CONSIGNE: Poursuivez l'extrait sur les financements de Robert Molimard par Philip Morris après sa dernière phrase.
**** EXTRAIT ****
DES FINANCEMENTS REÇUS PENDANT AU MOINS DOUZE ANS

Les "tobacco documents" révèlent aussi l'ampleur du financement par l'industrie des activités de recherche de Robert Molimard, professeur de médecine, fondateur de la Société de tabacologie (qu'il a présidée jusqu'en 2004) et du diplôme interuniversitaire de tabacologie. Sous le nom de code "Broca", le laboratoire de M. Molimard a touché près de 3,5 millions de francs français (700.000 euros courants) de Philip Morris entre 1986 et 1998. On ne sait si son financement a perduré au-delà de 1998, les archives de l'industrie n'étant pas encore intégralement numérisées. Mais le nom de Robert Molimard réapparaît en 2000 sur une liste de scientifiques sollicitant un financement de Philip Morris Europe pour l'année 2001...

Ces financements, reçus pendant au moins douze ans, n'ont pas été dévoilés par M. Molimard dans ses publications scientifiques. Ils contredisent sa déclaration d'intérêts au Formindep (association de médecins plaidant pour une formation et une information médicales indépendantes des firmes pharmaceutiques) dont il est membre du conseil d'administration. Il déclare en effet sur l'honneur n'avoir été sponsorisé par les cigarettiers qu'"entre 1988 et 1990", afin de "payer [s]a technicienne". Ses conventions signées avec Philip Morris mentionnent pourtant l'entretien d'un "chercheur à plein temps".

UN RÔLE STRATÉGIQUE AUPRÈS DES POUVOIRS PUBLICS

Pour l'industrie, soutenir Robert Molimard était évident. "Le professeur Molimard est considéré en France comme un des experts les plus importants sur le tabagisme", précise un mémo de Philip Morris, qui souligne également le rôle stratégique qu'il peut jouer auprès des pouvoirs publics: "Il a été membre de la commission officielle mise sur pied par le gouvernement pour discuter du tabagisme (la 'commission Hirsch')". M. Molimard voyait régulièrement Ian Marcovitch, sorte d'"agent traitant". Lors de ces rencontres, le tabacologue informait l'industrie de l'avancement de ses travaux, mais aussi des derniers développements politico-scientifiques concernant le tabac en France. Début décembre 1992, il annonce sa nomination au sein du groupe "additifs aux produits du tabac" piloté par le Conseil supérieur d'hygiène publique (ministère de la santé). Un groupe chargé d'établir une liste cruciale pour l'industrie: celle des additifs autorisés dans les cigarettes en France. En février 1993, Ian Marcovitch rend à nouveau visite à M. Molimard "pour avoir des nouvelles de l'évolution des travaux au sein du groupe d'experts sur les additifs du tabac".
**** DONNÉES AFFICHÉES ****
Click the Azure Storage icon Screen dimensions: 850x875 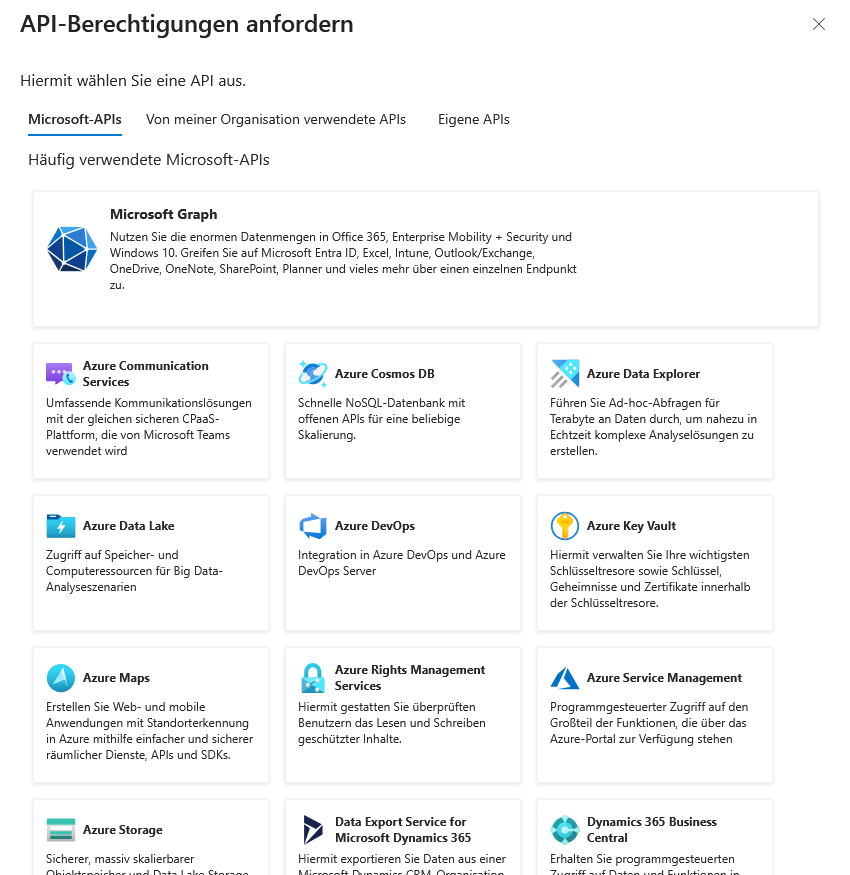coord(59,829)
****
EXERCICE CORRIGÉ:
Les prises de position de M. Molimard dans le débat public, assez tranchées, rejoignent souvent les thèses de l'industrie du tabac. Il estime par exemple qu'"il n'y a pas de dépendance à la nicotine", et que le rapport du Surgeon General de 1988 est un "canular fantastique monté par l'industrie pharmaceutique pour vendre ses substituts nicotiniques, gommes et patchs en tête !". Pour lui, augmenter les taxes sur les cigarettes, comme le recommande la convention-cadre de l'Organisation mondiale de la santé (OMS) pour la lutte antitabac, est une erreur. Les taxes ne découragent pas les fumeurs, dit-il, mais renforcent la contrebande. Autre exemple: l'interdiction de fumer dans les lieux publics relève de l'"intrusion fascisante" pour M. Molimard.

En janvier 2009, il sera invité à en parler aux côtés de plusieurs ex-consultants ou proches de l'industrie du tabac lors d'une conférence contre la prohibition du tabac, organisée à Bruxelles par le réseau The International Coalition Against Prohibition (TICAP). Alerté par trois organisations antitabac, le Parlement européen qui devait accueillir cette conférence dans ses murs l'interdira à la dernière minute. Elle aura néanmoins lieu dans un hôtel tout proche...

David Leloup et Stéphane Foucart


Jean-Pierre Changeux: «Aujourd'hui, je ne ferais plus appel à de tels fonds»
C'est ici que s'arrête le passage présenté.